Once I understood their actual workflow, I redesigned the interface to match their mental model. I created four distinct tabs that corresponded to their workflow stages: Overview, Needs Review, Ready for CRM, and Waiting for Payment. The key technical challenge was implementing optimistic updates so that when a donation moved between stages, the interface would immediately reflect those changes across all tabs and counts. I also added the contextual detail panel to provide comprehensive information without losing workflow context, eliminating the need to navigate away from their task list.

Validating workflow efficiency

After implementing the new workflow-based interface, I worked with nonprofit officers to validate that it actually improved their process. We measured processing time reduction (from 5-7 minutes to ~3 minutes per donation) and gathered qualitative feedback about the elimination of context switching. The validation showed that officers could now complete their entire workflow within a single interface, and the real-time updates helped them maintain awareness of their progress through the donation pipeline. This confirmed that the pivot from data display to workflow optimization successfully addressed their actual needs.

Impact

  • 60% reduction in processing time: From 5-7 minutes per donation to ~3 minutes
  • Eliminated context switching: Single interface replaced 4+ separate tools (Excel, Salesforce, Word, DAF portals)
  • Scaled across hundreds of nonprofits processing thousands of donations monthly
  • Improved workflow completion rates: Officers could now complete the entire donation review process within one system

“The workflow feels natural now - I don't have to remember where I left off because everything is organized by what needs to happen next.”

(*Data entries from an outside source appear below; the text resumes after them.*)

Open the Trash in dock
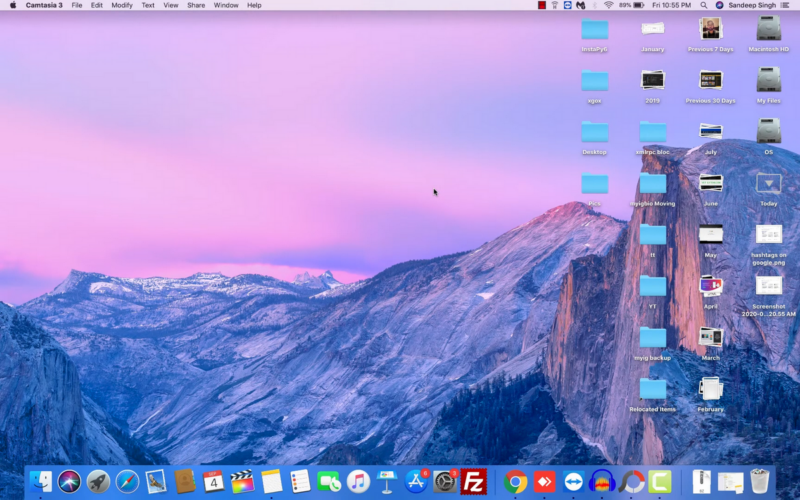Screen dimensions: 800x500 [760, 481]
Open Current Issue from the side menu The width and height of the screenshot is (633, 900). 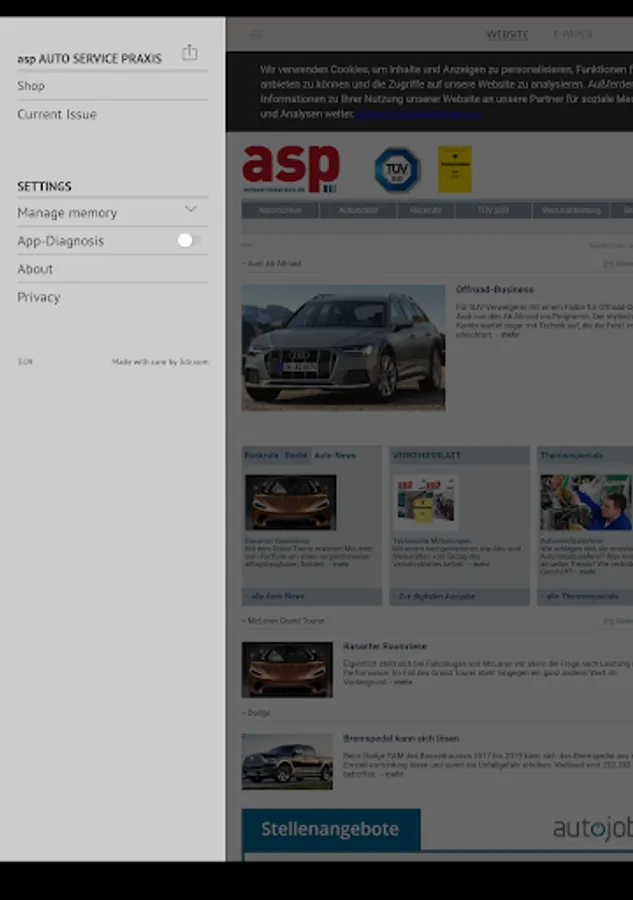point(57,114)
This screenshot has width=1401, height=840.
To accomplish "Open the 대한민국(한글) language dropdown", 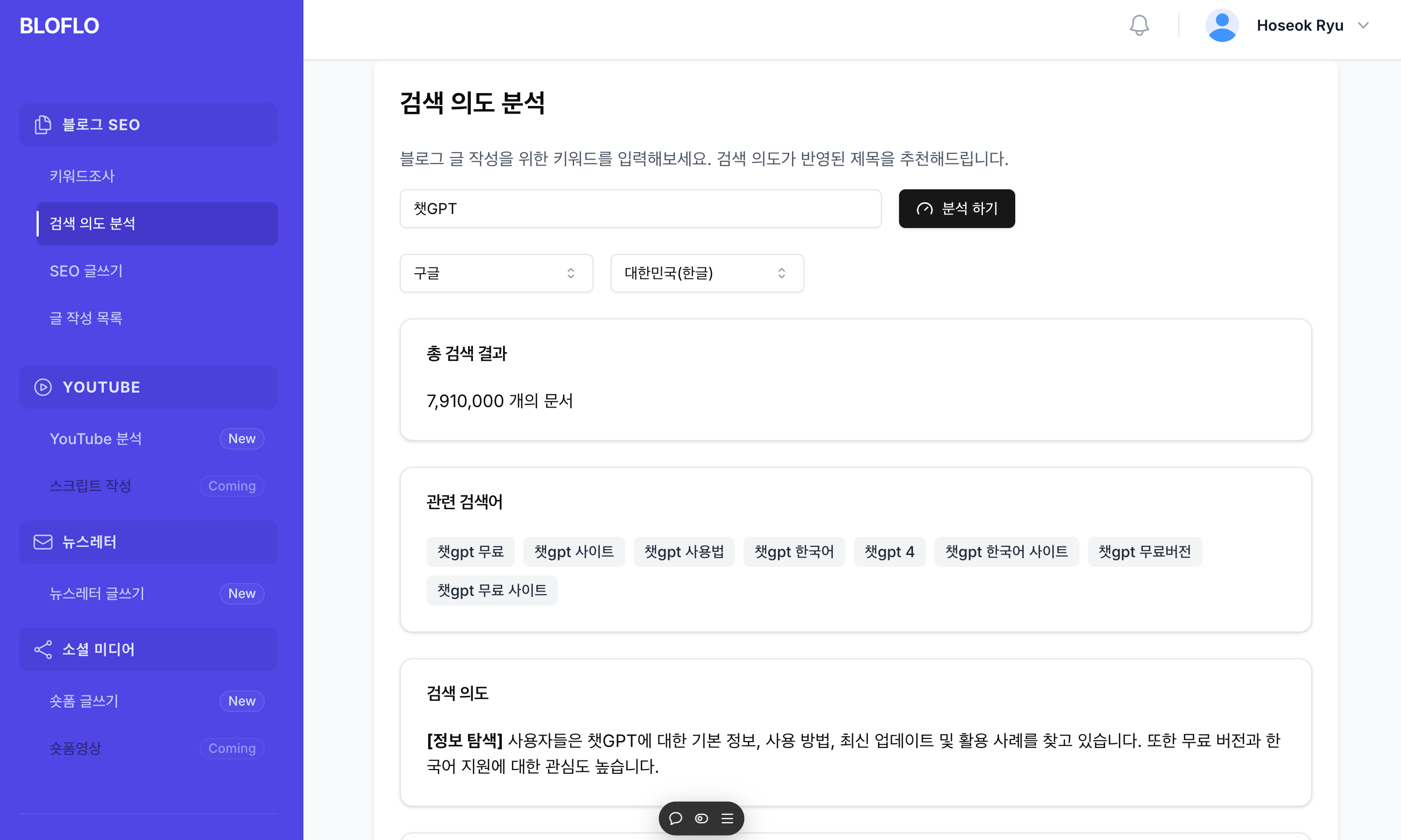I will [706, 273].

- Developer after changes were implemented

Reflections

This project reinforced that successful design engineering requires looking beyond technical requirements to understand the human workflows that technology should serve. The transformation from a data-display interface to a workflow-optimization tool demonstrates how user research and iterative design thinking can turn a technically sound but practically limited solution into something that genuinely improves people's daily work lives.

Key Learnings:

  • User workflows trump technical elegance: A beautiful interface that doesn't match user mental models will fail regardless of technical sophistication
  • Pivot when necessary: Being willing to fundamentally rethink an approach based on user feedback is crucial for creating truly useful products
  • State management complexity pays dividends: The technical investment in optimistic updates created a seamless user experience that made the workflow feel natural practically limited solution into something that genuinely improves people's daily work lives.

Conclusion

The most rewarding aspect was seeing nonprofit officers who had been skeptical of changing their decades-old processes become advocates for the new system once they experienced the time savings and workflow improvements firsthand. This project showed me that the best design engineering solutions don't just work technically—they make people's work lives genuinely better.